Au siège du consortium européen Nabucco à Vienne, le porte-parole Christian Dolezal tente de garder son flegme. Bruxelles et Washington placent beaucoup d’espoir dans ce projet de gazoduc devant relier la mer Caspienne à l’Europe afin de réduire la dépendance face au gaz russe. Or le mardi ces capitales ont fait contre mauvaise fortune bon cœur, alors qu’avaient lieu en Allemagne les cérémonies pour l’inauguration de Nord Stream, le gazoduc maritime russe qui traverse la Baltique en évitant soigneusement la Pologne.
Optimisme à Vienne
Les communicateurs de Moscou ont bien fait les choses en présentant le projet comme une alternative fiable aux pipelines qui transitent par les anciens satellites de l’URSS, des territoires devenus plus capricieux en termes d’hospitalité depuis la chute du mur de Berlin.

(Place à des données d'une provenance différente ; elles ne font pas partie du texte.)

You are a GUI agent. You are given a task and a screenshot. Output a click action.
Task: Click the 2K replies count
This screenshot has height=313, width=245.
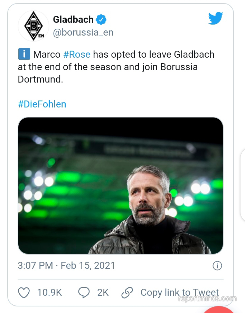pos(103,293)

Les agences de presse ont été jusqu’à relayer les doutes d’experts en questions énergétiques qui jugent mort-né le projet concurrent Nabucco qui contourne l’imprévisible Ukraine. Des prévisions infondées pour Christian Dolezal: «Le creusement de Nabucco est sur le point de débuter. Nous n’attendons que le feu vert du consortium Shah Deniz, le gisement de gaz offshore en Azerbaïdjan».
Obstacles politiques
Le scepticisme de ces experts n’est pourtant pas sans fondement. Lancé en 2004 avec le soutien de la Banque européenne pour la reconstruction et le développement (BERD), la Banque européenne d’investissement (BEI) et l’IFC, une entité de la Banque mondiale, le projet Nabucco s’étendra sur 4000 kilomètres. Mais il a longtemps souffert d’un manque de dynamisme dû aux obstacles politiques dressés sur sa route.
Parrainé notamment par une poignée de nations d’Europe centrale et orientale qui ne gardent pas le meilleur souvenir des hivers crus passés à grelotter lors de la guerre du gaz entre la Russie et l’Ukraine, Nabucco a pâti des susceptibilités de partenaires incontournables comme la Turquie. Le vote français sur le génocide arménien avait notablement refroidi les ardeurs d’Ankara.
Mais surtout Nabucco n’a pas manqué de glisser sur les peaux de banane habilement lancées par Moscou. Le gaz est pour la Russie la source première de ses devises. Traditionnellement elle livre depuis des décennies à l’Europe la matière première, à la satisfaction de sa clientèle, notamment la Suisse qui reçoit 20% de son gaz et abrite la société qui gère North Stream, à Zoug.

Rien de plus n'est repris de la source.